Plan Colombia 2? By Adam Isacson and Ingrid Vaicius

For easier printing, use Adobe Acrobat (PDF) version

FOR IMMEDIATE RELEASE

March 22, 2004

Contact:  Adam Isacson, Ingrid Vaicius

                (202) 232-3317

 

Plan Colombia 2?
After Over $3 Billion in Aid, Colombia’s Visiting President Faces Questions Over a Lack of Results

On Monday, March 21 Colombia’s President Alvaro Uribe arrives on a three-day visit to Washington. As on previous visits, he is here to burnish his government’s controversial image and to seek trade concessions. According to his foreign minister, Uribe is also here this time to prod the Bush administration and Congress into supporting “Plan Colombia 2,” a new multi-year package of counter-insurgency aid for Colombia’s security forces.

Uribe is asking the United States to maintain or increase military aid levels through at least 2009. This time, the focus would be less on the drug war and more on Colombia’s forty-year-old war against violent insurgent groups.

Mr. Uribe’s request does not deserve an automatic green light. Like any donor or investor, the United States must judge past performance before approving any request for new funds. Past performance has been poor, whether measured by the availability of drugs in the United States, Colombia’s human rights situation, or the likelihood of a peaceful end to the country’s violence.

Since the spring of 2000, when the Clinton administration moved the original “Plan Colombia” through Congress, the United States has given Colombia $3.15 billion (at least 80 percent of it, or $2.52 billion, for Colombia’s military and police). [1] The two governments can show few positive results for all this spending.

Stopping drugs: Since 2000, U.S. contractors have sprayed herbicides over nearly a million acres of Colombian territory in a risky effort to destroy coca and poppy, the crops used to produce cocaine and heroin. (The spraying doesn’t target drug lords: the United Nations notes that 62 percent of Colombian coca plots are “family size” – less than 7.5 acres. [2] ) Meanwhile, efforts to provide economic alternatives to peasants in neglected rural areas have been underfunded and lagged far behind.

The result: according to the White House Drug Czar’s office, as of January 2004, the price of cocaine and heroin on U.S. streets is the same as it was before Plan Colombia began. [3] Drugs are as available, and as pure, as they were before 2000. Supply is meeting demand as well as ever. The supply-reduction strategy has been a failure.

Human rights: The Uribe government has produced statistics showing a decrease in many indicators of violence, from massacres to kidnapping to forced displacement. Much of this decrease owes to a partial cease-fire declared by paramilitary groups, discussed below.
* * * *
**THINGS TO DO:**
**A)** Answer each question using the Plan Colombia release.
(i) How many days does Uribe's visit to Washington last?
(ii) What percentage of Colombian coca plots does the United Nations call "family size"?
(iii) Through at least what year is Uribe asking the United States to maintain or increase military aid?
**B)** Carry on the Plan Colombia release, starting right after its last sentence.
The lines play no part in what is asked here.

**RECORD LIST:**
* * * *
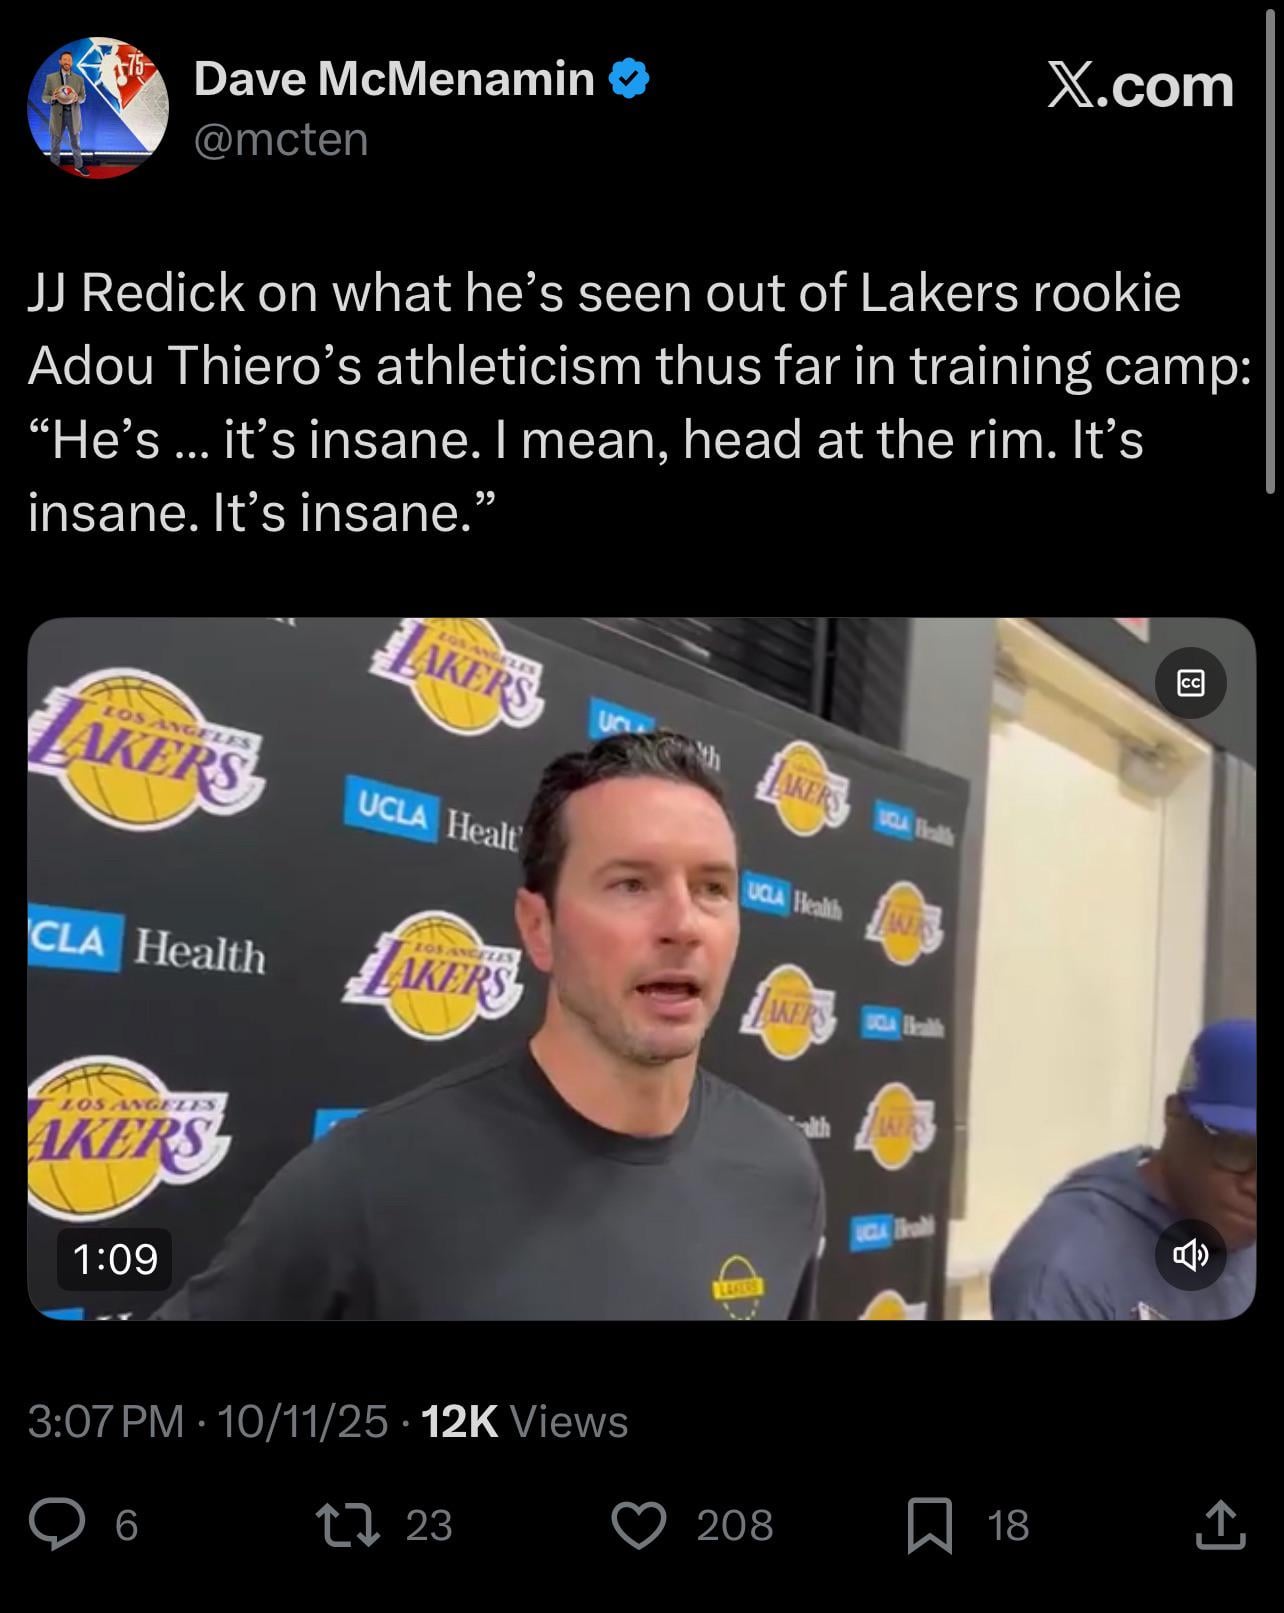Toggle closed captions on the video
Screen dimensions: 1284x1613
click(x=1190, y=683)
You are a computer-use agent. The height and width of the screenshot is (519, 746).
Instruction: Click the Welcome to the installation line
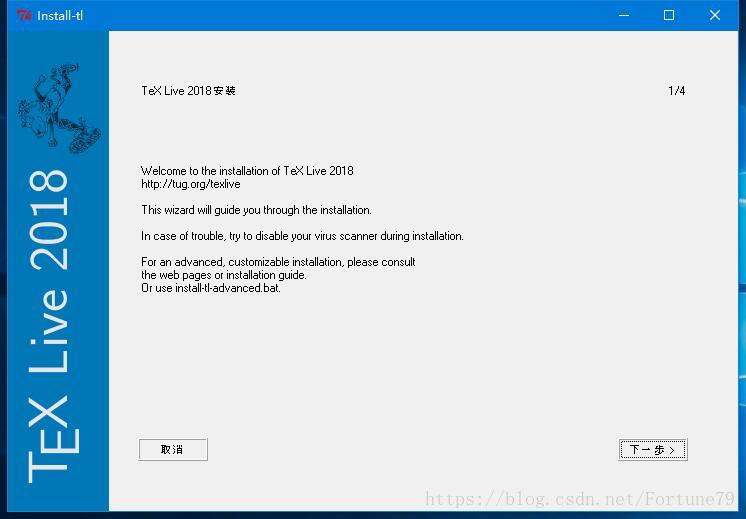point(247,171)
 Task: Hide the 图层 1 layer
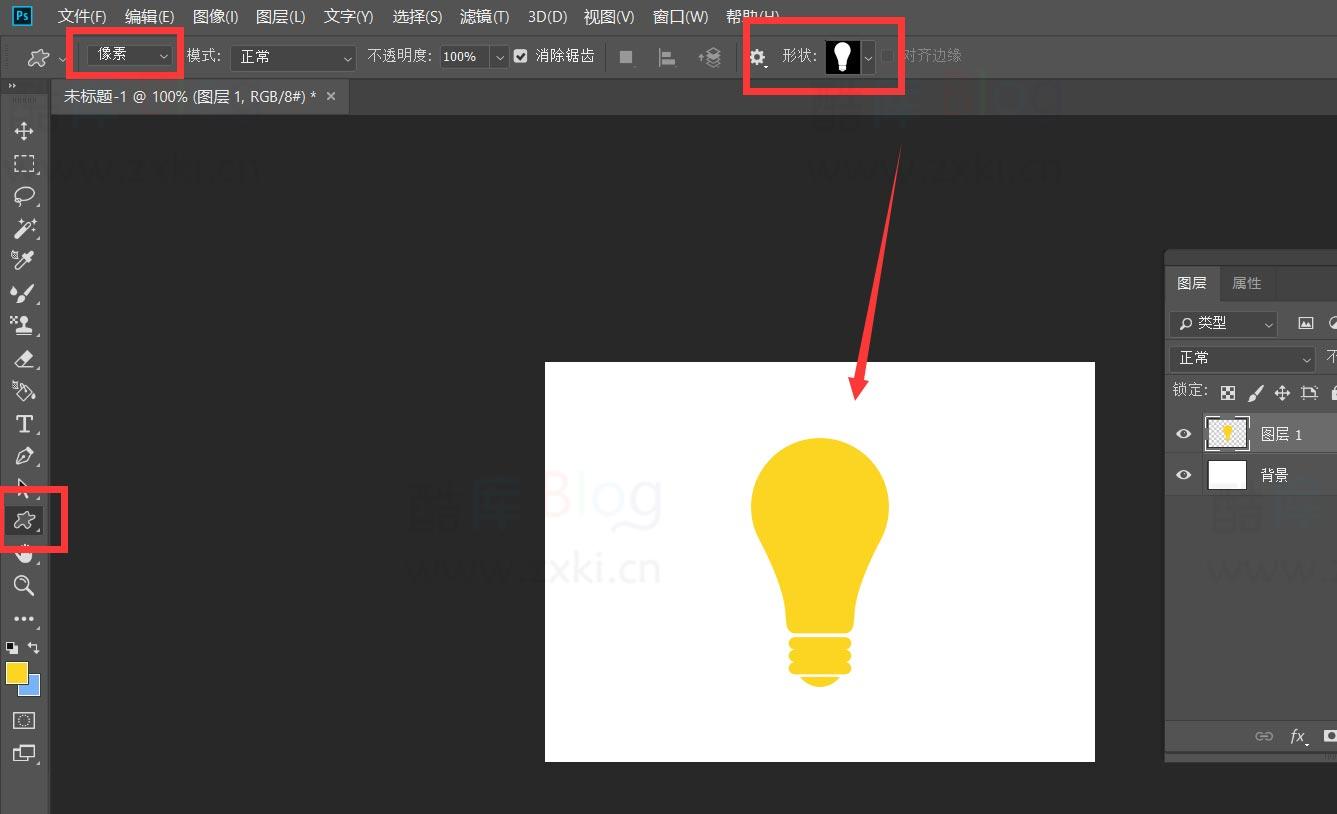[x=1183, y=433]
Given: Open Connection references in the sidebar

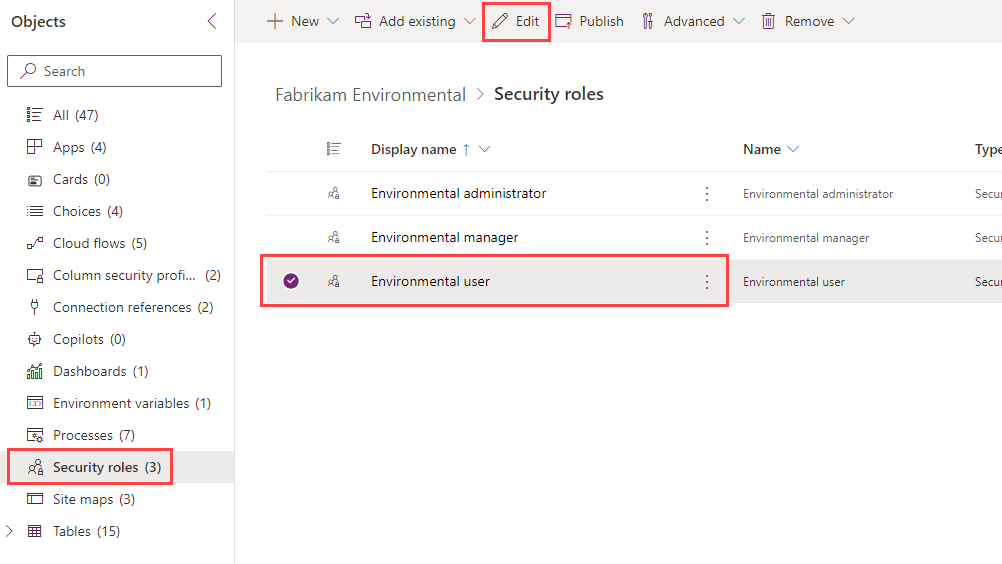Looking at the screenshot, I should 120,307.
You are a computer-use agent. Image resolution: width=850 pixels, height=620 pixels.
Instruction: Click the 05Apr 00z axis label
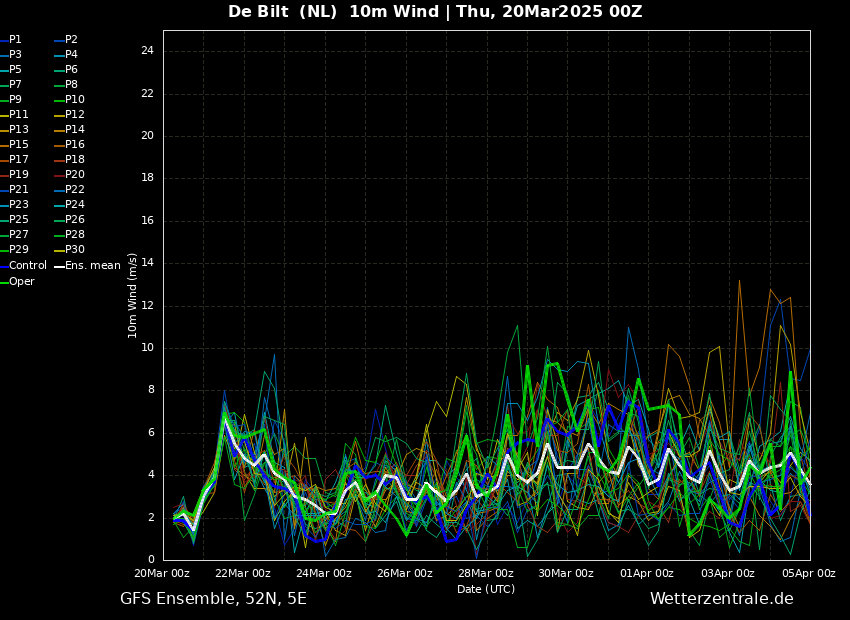[x=808, y=573]
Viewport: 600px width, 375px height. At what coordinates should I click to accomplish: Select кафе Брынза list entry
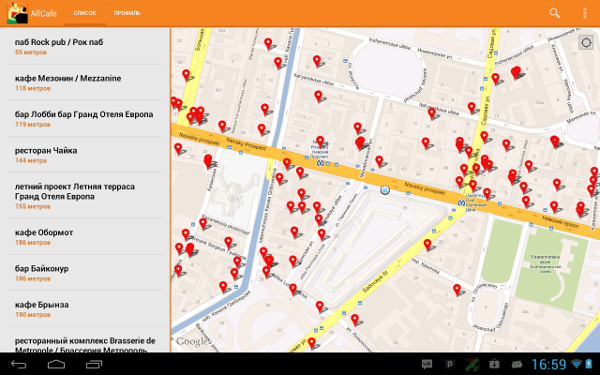[86, 309]
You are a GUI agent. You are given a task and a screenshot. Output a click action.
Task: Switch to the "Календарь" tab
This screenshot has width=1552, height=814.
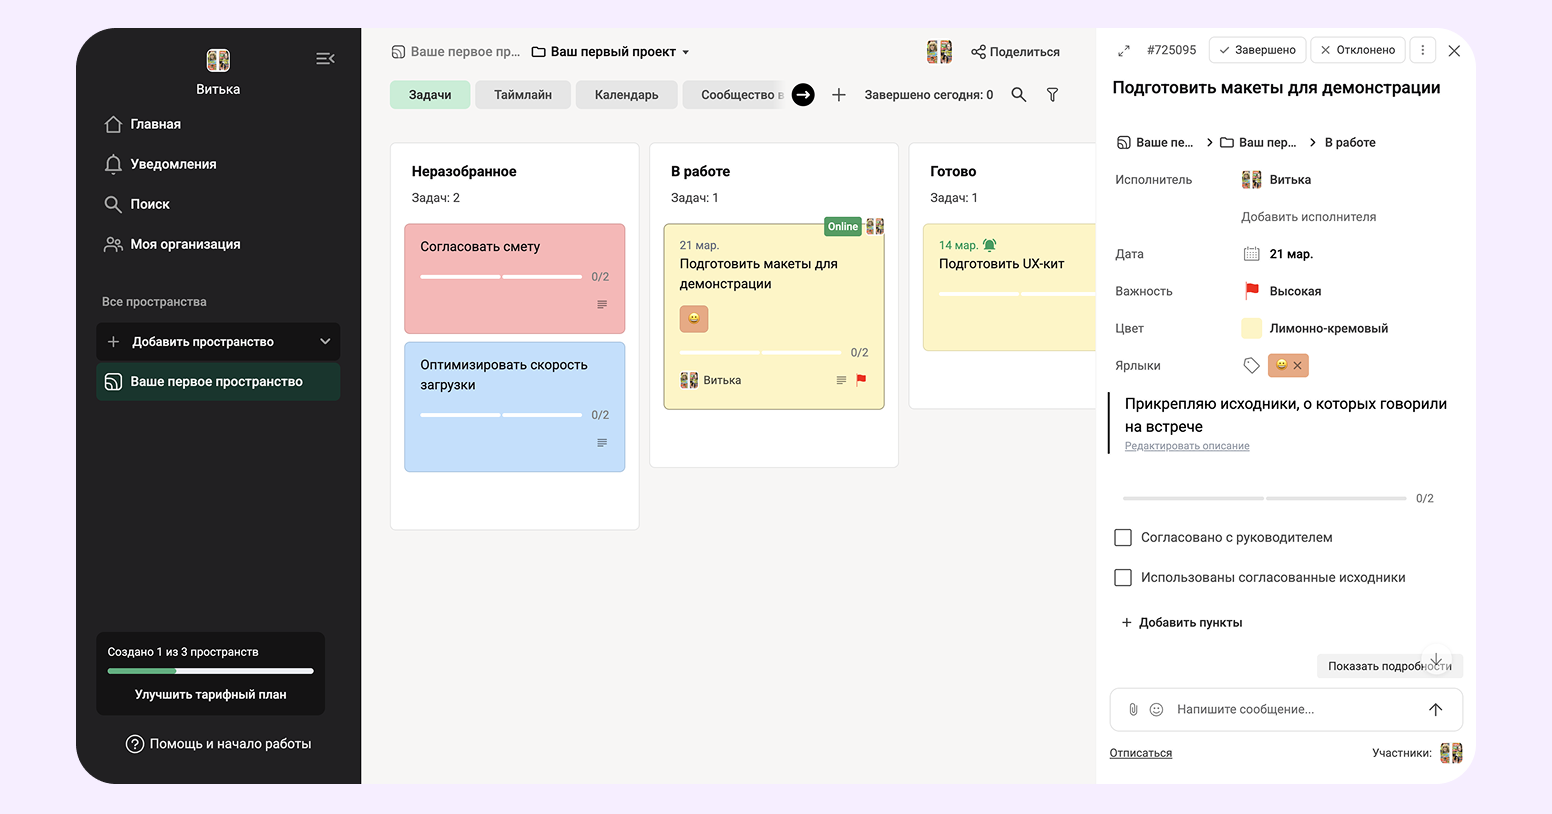[x=626, y=95]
* * * *
**TASK RESPONSES:**
**A)**
(i) Three days.
(ii) 62 percent.
(iii) 2009.

**B)**
The Uribe government has utterly failed, however, to improve the government’s response when security officials do violate human rights (often in collaboration with right-wing paramilitaries). “Impunity remained at the core of the country's human rights problems,” the State Department’s 2004 human rights report for Colombia states. “Despite some prosecutions and convictions, the authorities rarely brought high-ranking officers of the security forces charged with human rights offenses to trial.” [4]

The human rights situation is even bleaker in the face of Mr. Uribe’s much-heralded “Democratic Security” anti-terror policy. In his two years in office, Uribe has organized a network of nearly two million paid informants, inserted lightly trained “peasant soldiers” in remote areas, and pushed through Congress a constitutional reform empowering Colombia’s army to carry out short-term warrantless arrests, as well as searches, wiretaps and interrogations of civilians.

Space for peaceful dissent has shrunk radically in Uribe’s Colombia, as the security forces pursue mass roundups of human rights defenders, union leaders and other activists in conflictive areas, on suspicion of guerrilla collaboration (most are released for lack of evidence). On three occasions since last September, Uribe has intimidated Colombia’s highly threatened human rights community by calling them “defenders” and “spokespeople” for terrorism.

Peace: The U.S. and Colombian governments sold Plan Colombia to the U.S. public as a contribution to a peaceful end to Colombia’s long conflict. Not only did negotiations with the FARC and ELN guerrillas collapse shortly after Plan Colombia began, the U.S.-financed military buildup has done nothing to bring the insurgents closer to the negotiating table.

President Uribe has chosen instead to negotiate with pro-government paramilitary groups. Uribe made clear that his government would not negotiate with any armed group unless that group first declared a cease-fire. Most paramilitaries agreed to that condition in December 2002. Yet everyone, from the U.S. ambassador to the OAS to Uribe’s vice president, acknowledges that no cease-fire is in place. In fact, paramilitaries killed nearly 1,000 civilians in the past year.

Both the Colombian government and the Organization of American States, which has recently agreed to monitor the paramilitaries’ disarmament, have demanded that the right-wing paramilitaries congregate in “concentration zones” to ease monitoring of the cease-fire. The paramilitaries refuse, and the talks are currently at an impasse. Peace remains a distant goal.

U.S. involvement: With a mid-2002 change in the law eliminating restrictions on the use of counter-narcotics aid, U.S. personnel are now helping their Colombian military counterparts in ways that would not have been contemplated when Plan Colombia began in 2000. As was the case in El Salvador during the Reagan years, U.S. troops are now giving Colombia’s military real-time intelligence, advising them on combat operations, training units to capture guerrilla leaders, and even helping them to defend an oil pipeline.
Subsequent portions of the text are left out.